McGonagall said sharply, "I will now call up all the first years to be sorted.

"Weasley-Granger, Serendipity."

Ron thought, 'Gee, that's odd. All the first years' surnames are near the end of the alphabet.' He did not realize the true implications of the name because he was stupid.

However, Hermione did. She gasped in shock. She was surprised!
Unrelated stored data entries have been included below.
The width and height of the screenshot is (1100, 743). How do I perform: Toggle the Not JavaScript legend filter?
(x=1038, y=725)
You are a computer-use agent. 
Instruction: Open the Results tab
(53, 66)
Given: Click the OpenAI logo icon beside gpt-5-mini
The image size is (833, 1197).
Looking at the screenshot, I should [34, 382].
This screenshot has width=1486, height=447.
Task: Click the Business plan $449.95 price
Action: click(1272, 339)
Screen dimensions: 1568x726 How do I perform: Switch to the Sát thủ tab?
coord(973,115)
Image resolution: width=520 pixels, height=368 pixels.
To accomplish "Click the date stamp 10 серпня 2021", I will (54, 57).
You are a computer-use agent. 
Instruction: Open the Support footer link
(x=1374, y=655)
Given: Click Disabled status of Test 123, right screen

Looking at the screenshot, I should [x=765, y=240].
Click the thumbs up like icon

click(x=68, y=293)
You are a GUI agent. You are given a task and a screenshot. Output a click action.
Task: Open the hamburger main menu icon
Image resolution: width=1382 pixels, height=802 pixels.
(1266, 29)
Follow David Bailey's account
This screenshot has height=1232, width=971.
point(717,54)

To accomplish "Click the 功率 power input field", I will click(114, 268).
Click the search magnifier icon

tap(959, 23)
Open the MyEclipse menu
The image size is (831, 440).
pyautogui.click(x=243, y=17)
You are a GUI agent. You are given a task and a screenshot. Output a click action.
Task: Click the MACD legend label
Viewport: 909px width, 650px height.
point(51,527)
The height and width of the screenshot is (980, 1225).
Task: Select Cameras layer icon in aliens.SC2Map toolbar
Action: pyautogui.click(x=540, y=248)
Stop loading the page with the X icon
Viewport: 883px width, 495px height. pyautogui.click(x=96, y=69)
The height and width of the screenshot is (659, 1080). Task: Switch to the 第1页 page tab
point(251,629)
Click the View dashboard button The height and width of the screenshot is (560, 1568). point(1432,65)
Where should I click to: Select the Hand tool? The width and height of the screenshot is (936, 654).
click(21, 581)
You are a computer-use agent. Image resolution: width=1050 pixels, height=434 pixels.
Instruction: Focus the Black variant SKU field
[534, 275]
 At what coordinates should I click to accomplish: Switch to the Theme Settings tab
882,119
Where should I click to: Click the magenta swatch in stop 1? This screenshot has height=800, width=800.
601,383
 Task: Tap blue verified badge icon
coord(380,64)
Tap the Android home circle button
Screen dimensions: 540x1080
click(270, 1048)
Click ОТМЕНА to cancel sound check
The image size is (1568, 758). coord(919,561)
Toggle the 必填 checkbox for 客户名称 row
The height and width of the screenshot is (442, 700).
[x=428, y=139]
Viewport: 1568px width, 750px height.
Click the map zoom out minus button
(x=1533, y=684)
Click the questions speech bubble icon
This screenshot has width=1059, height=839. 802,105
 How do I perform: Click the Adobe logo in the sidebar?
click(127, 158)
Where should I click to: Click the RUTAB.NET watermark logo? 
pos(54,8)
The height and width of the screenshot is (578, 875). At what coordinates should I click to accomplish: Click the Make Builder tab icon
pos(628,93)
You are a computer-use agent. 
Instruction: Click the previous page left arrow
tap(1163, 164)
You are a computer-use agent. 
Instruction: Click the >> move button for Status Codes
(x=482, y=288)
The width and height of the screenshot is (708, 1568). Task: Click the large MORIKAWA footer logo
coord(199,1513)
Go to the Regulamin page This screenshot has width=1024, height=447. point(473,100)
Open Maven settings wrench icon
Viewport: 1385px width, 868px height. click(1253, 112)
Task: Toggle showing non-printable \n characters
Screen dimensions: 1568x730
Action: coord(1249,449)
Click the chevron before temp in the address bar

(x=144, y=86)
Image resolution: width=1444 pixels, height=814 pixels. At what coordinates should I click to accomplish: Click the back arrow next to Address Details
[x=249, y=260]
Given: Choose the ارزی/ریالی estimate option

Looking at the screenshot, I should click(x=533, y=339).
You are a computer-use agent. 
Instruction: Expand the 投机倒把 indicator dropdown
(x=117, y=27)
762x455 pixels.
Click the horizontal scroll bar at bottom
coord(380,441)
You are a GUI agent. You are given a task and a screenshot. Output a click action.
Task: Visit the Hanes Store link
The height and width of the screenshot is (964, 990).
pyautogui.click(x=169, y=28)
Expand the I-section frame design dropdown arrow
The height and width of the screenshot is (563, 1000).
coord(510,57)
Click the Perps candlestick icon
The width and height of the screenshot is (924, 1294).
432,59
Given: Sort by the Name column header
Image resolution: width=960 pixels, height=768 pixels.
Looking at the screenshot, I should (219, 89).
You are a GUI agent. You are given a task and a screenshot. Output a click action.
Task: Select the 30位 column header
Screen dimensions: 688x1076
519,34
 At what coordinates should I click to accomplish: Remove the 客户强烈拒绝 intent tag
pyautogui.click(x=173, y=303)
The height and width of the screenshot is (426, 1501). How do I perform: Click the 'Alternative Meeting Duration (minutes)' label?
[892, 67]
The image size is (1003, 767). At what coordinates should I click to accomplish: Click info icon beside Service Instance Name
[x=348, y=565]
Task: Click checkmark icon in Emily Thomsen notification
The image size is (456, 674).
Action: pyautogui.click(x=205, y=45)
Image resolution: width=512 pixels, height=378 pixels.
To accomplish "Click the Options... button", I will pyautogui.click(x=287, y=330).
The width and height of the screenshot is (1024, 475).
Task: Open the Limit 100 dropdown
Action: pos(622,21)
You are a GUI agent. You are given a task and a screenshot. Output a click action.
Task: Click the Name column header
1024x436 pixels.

The first year's last name was a combination of hers and Ron's. And she didn't think it was coincidence.

Harry was silent. He wasn't silent in his mind though, because he was thinking, duh. He looked between Ron and Hermione and decided that even if they had been willing to copulate in the first place, they would've had to been five to produce such a beautiful child, so he decided that wasn't it. "It's not fair," he grumbled. "It's not 'Potter-Weasley-Granger,' is it? I'm always typecast as the famous egotistical hero. I never get into interesting situations like this. It's not fair. Also Voldemort," (even though he was mumbling, a collective shudder spread across the room) "is after me."

And she was beautiful. Her hair cascaded past her knees, Harry could see as she walked up to the stool, and continued to cascade, cascading like mad down the hall and finally ending, still cascading, at Harry's feet. He looked at the hair closely. It was black, with one large white stripe down the middle, which made her look like a skunk only prettier than a skunk. Stripes of red and brown, which were obviously natural, cascaded down her hair next to the white stripe, which proved she was the child of some Weasley and some Granger.

Harry couldn't see her eyes (luckily, they didn't cascade to him like the hair; that's would've been weird and not beautiful), but they were a hot pink, with a darker scarlet around the pupil. They shone as if someone had inserted a 100-watt lightbulb in her skull, and twinkled more than the stars above (even though it was daytime). The entire school could hear the two talking to each other, and at one point the hat muttered, "What's wrong with Slytherin?"

A collective gasp spread across the room. Ron and Hermione especially gasped, Hermione especially so. They all knew only pure-bloods went to Slytherin, but Hermione was Muggle-born. …Right?

But the two continued conferring. When they had finished, the sorting hat breathed in to speak Serendipity's house, but she stopped the hat. "Might I say the house name?" she asked politely. A collective gasp spread across the room. Harry was silent. The hat was a bit taken aback; nobody had ever asked him that request before. But he had super-magical powers and sensed there was something special about Serendipity, so he agreed.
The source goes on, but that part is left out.